Gluten-Free Falafel Recipe
I never thought I’d find a gluten-free falafel recipe easier and more delicious than this! Imagine crisp, golden falafel patties bursting with fresh parsley, cilantro, and garlic, their aroma filling your kitchen with warm Middle Eastern charm. This recipe transforms humble dried chickpeas into a perfectly spiced snack or meal, entirely free of gluten but full of vibrant flavor and satisfying crunch.
Why You’ll Love This Gluten-Free Falafel Recipe
- Flavor-packed delight: Each falafel is crispy on the outside and tender inside, bursting with fresh herbs and spices that sing with every bite.
- Simple ingredients: Using pantry staples like dried chickpeas, garlic, onions, and fresh parsley and cilantro, this recipe keeps it straightforward yet exciting.
- Great for meal prep: After soaking the chickpeas for at least 12 hours, you can prepare the mixture ahead, letting it chill in the fridge to deepen the flavors and simplify cooking day.

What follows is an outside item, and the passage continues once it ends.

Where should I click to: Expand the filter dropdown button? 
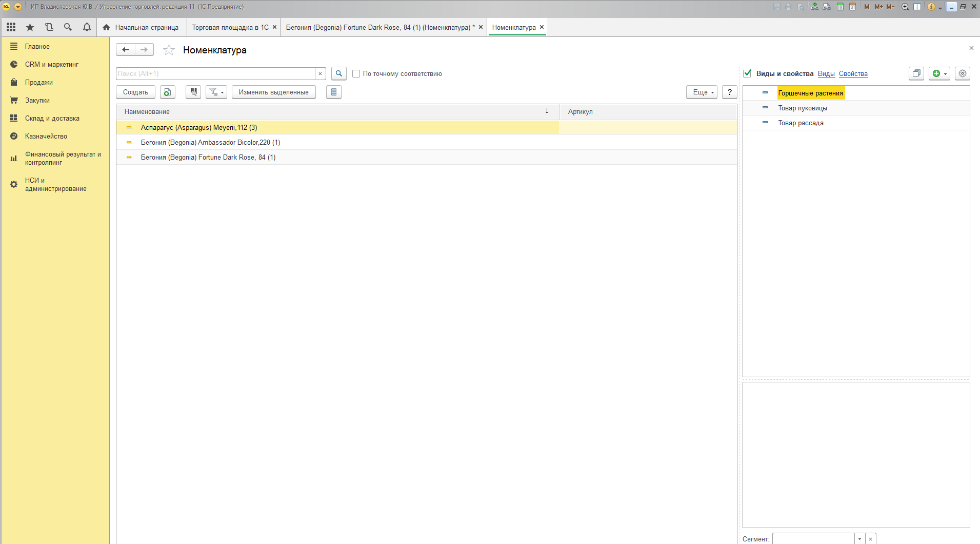[x=216, y=92]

- Versatile and gluten-free: Everyone at the table can enjoy this—whether gluten intolerant, vegetarian, or simply health-conscious.

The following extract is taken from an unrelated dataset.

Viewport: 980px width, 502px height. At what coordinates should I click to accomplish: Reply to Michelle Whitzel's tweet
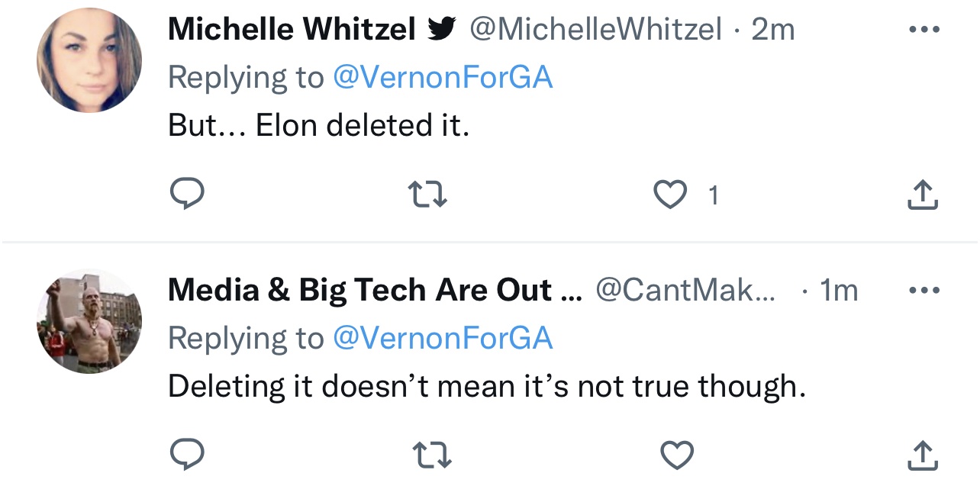pyautogui.click(x=186, y=195)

- Perfect party appetizer: These falafels impress guests with their golden crunch and rich herbaceousness, making them a crowd favorite.
Why This Gluten-Free Falafel Recipe Works
This recipe shines because of its thoughtful approach to soaking and processing the dried chickpeas, which is crucial for texture and flavor. Soaking the chickpeas with a touch of baking soda softens them just right, while processing them with fresh parsley, cilantro, and gluten-free flour ensures the mixture stays cohesive without losing crunch. The frying method, done in neutral oil heated to 350°F, crisps the falafel evenly, locking in moisture and delivering that iconic texture that falafel lovers crave.
Ingredients You’ll Need

Gather these flavorful essentials that transform simple chickpeas into crunchy, herb-filled falafel patties:
- 1 pound dried chickpeas: The foundation for tender insides and nutty flavor.
- ½ tsp baking soda: Helps soften the legumes for perfect texture.
- 1 small yellow or red onion (peeled and quartered): Adds subtle sweetness and depth.
- 6 garlic cloves (peeled): Infuses every bite with a warm, aromatic punch.
- 1/2 teaspoon freshly ground black pepper: For a hint of spice.
- 2 teaspoons kosher salt: Essential for seasoning and enhancing flavors.
- 2 tablespoons gum-free gluten free flour blend: The glue that holds everything together without gluten.
- 1 1/2 cups fresh parsley leaves: Bright, earthy freshness in every mouthful.
- 1 cup fresh cilantro leaves: Adds vibrant, citrusy undertones.
- 1 tablespoon extra virgin olive oil (plus more as necessary): Brings silkiness and richness.
- Neutral oil for frying: Peanut, corn, or refined coconut oil work best for that golden crust.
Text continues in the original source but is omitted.